Munida quadrispina is brick red on its upper, dorsal side, and lighter colored underneath on its ventral side. The claws, chelipeds, are exceptionally long. There are small spines on the chelipeds. There are three pair of thin walking legs. The tail, telson, and large uropods on either side of the tail create a large tail fan. These animals can swim backwards rapidly by flexing their tail fan. The eyes are pigmented. The carapace of this animal may be up to 6.7 cm (2.6") long, but the chellipeds may be several times longer.

== Habitat ==
This squat lobster is found in Eastern Pacific waters from Sitka, Alaska to the Coronado Islands, Baja California, including Puget Sound. It is found in water depths from 12 to 1463 meters. These animals favor rocky bottoms and rock faces in areas of low current. The low current often results in a silty habitat. There is evidence that this species can tolerate low oxygen concentrations.

== Life history ==
These crabs forage on the bottom, eating detritus, carrion, plankton, and benthic shrimp. They hide from predators in rock crevices and under cobbles. Their long claws allow them to feed from the safety of these recesses. They are found on deep water sponges in British Columbia.
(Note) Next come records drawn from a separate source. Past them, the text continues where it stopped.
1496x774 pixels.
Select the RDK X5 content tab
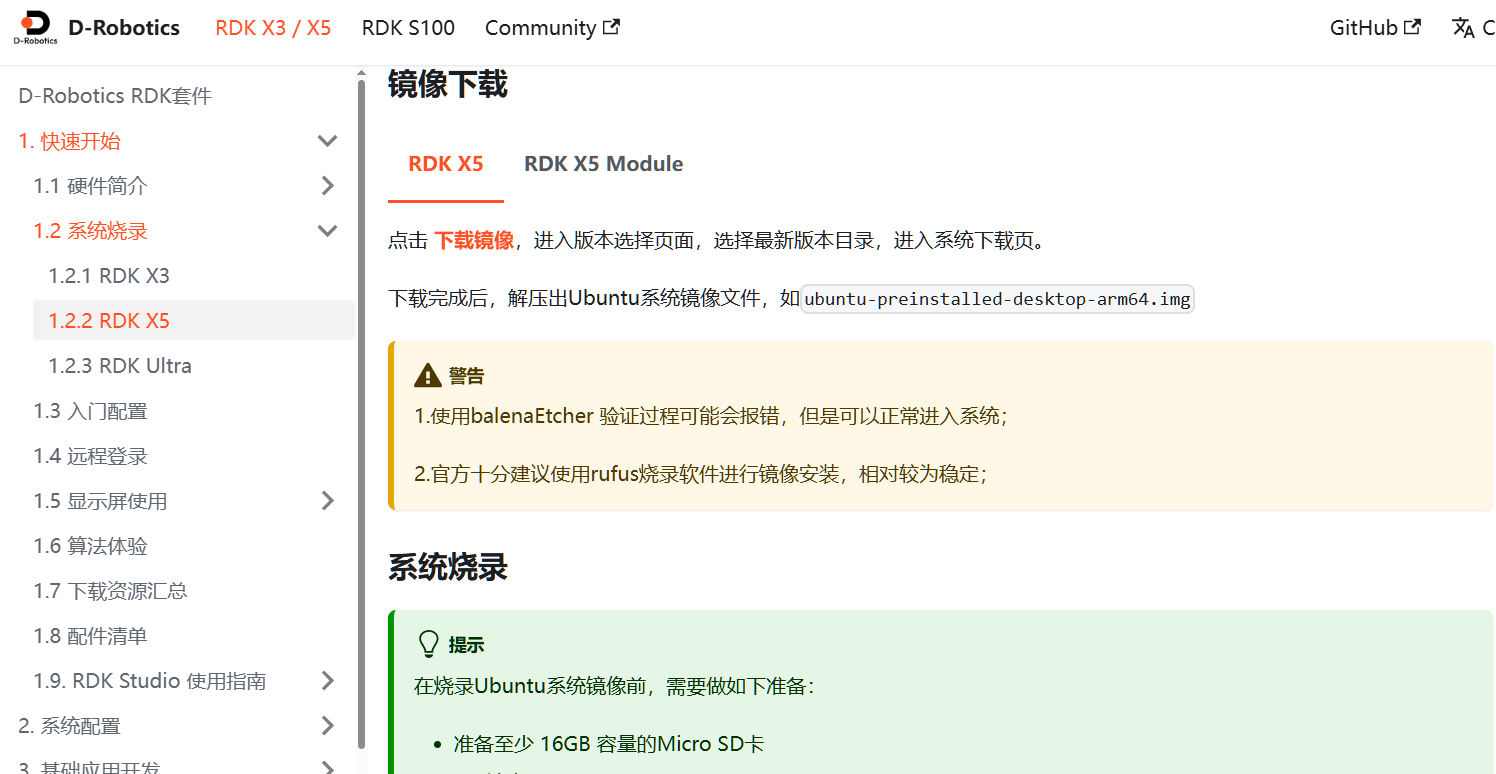pos(446,164)
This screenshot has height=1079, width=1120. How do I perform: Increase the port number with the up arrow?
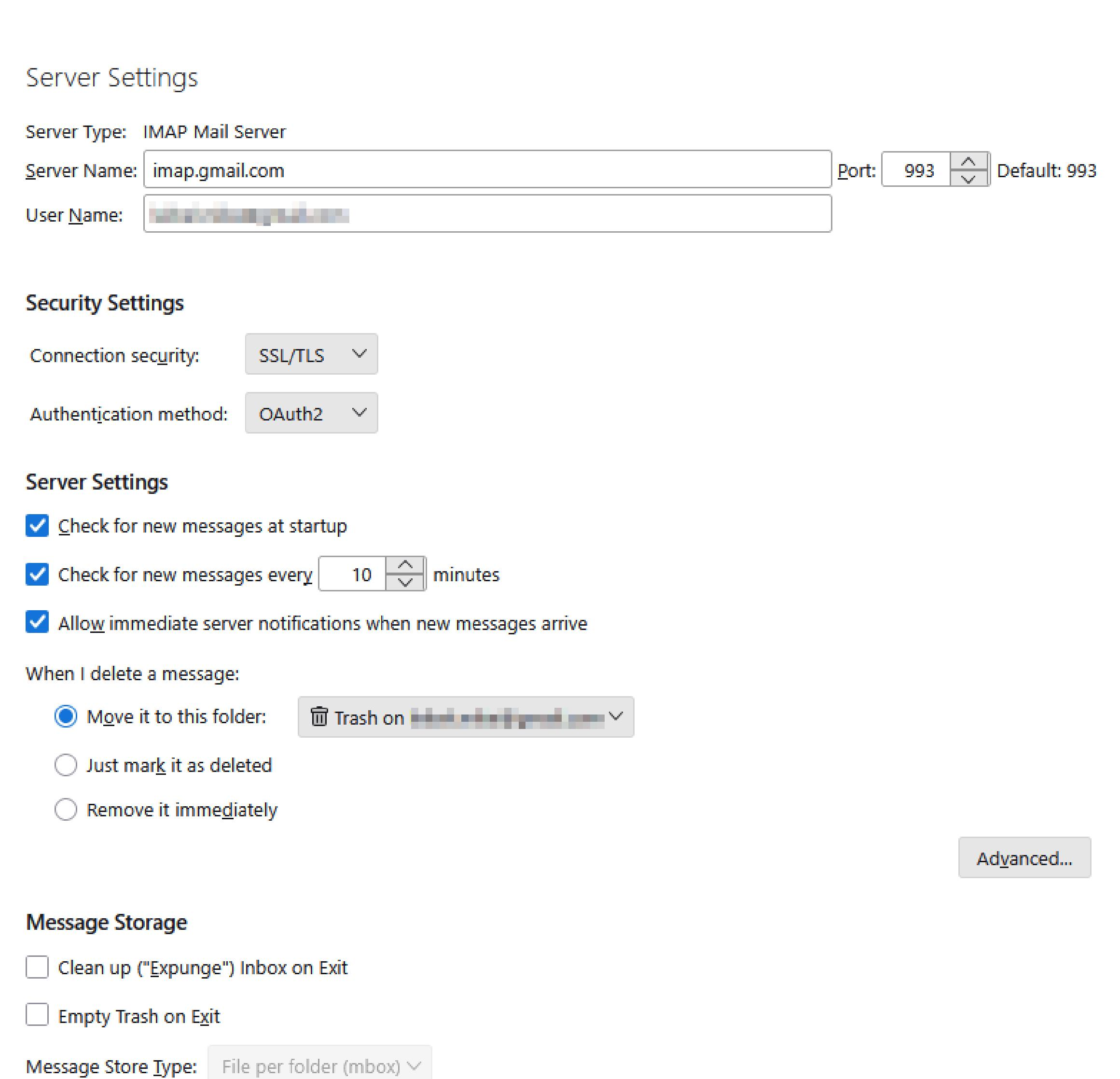point(968,162)
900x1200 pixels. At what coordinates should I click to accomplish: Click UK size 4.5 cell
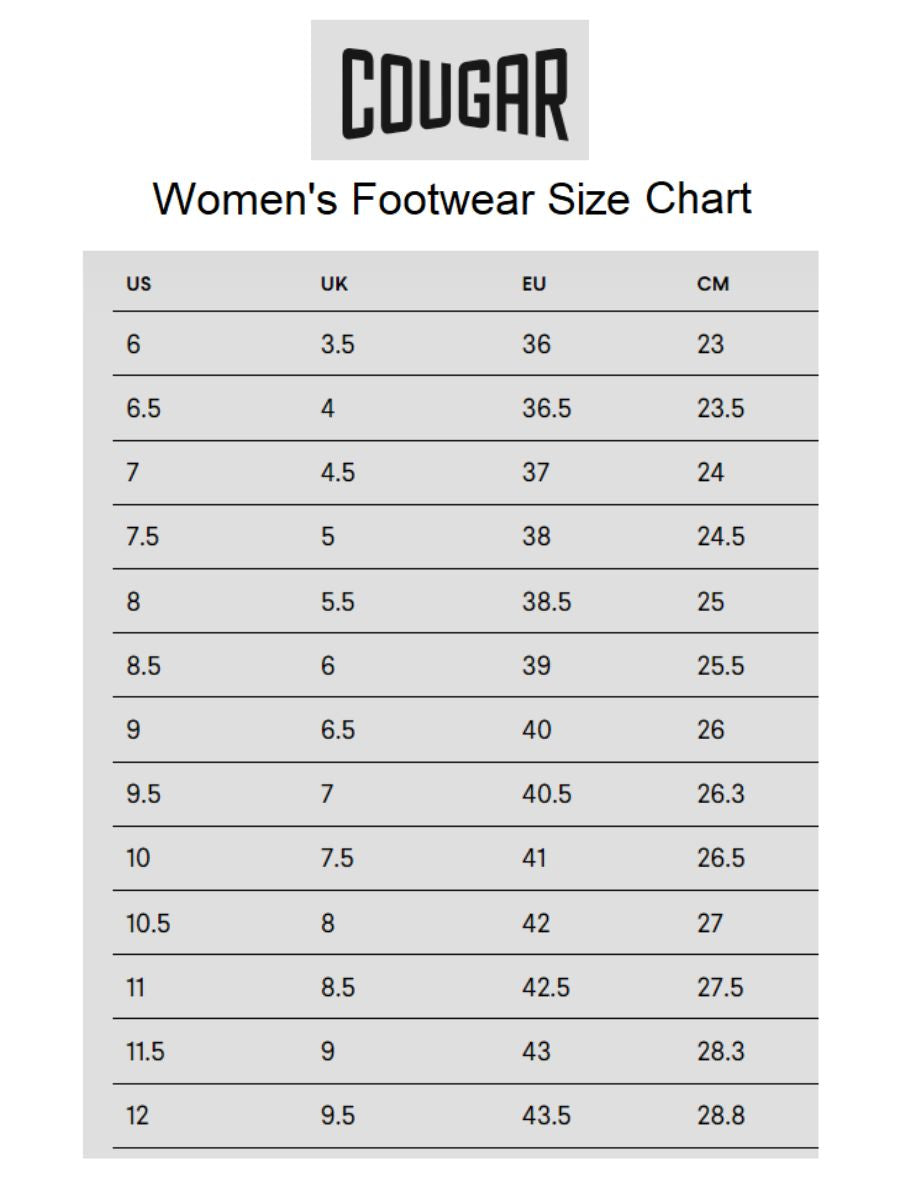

Unlike most other species of squat lobsters, Munida quadrispina juveniles are pelagic, swimming freely in the sea, foraging on plankton, before they mature and settle to the bottom.

== Edibility ==
There are commercial fisheries for several species of squat lobster, and even an experiment serving them at Long John Silver's, but there is no commercial fishery for Munida quadrispina. This species is not listed in the Food and Drug Administration's Seafood List. They are, however, occasionally caught in recreational prawn traps and adventurous chefs have prepared them as they might other crabs. They are reported safe for human consumption.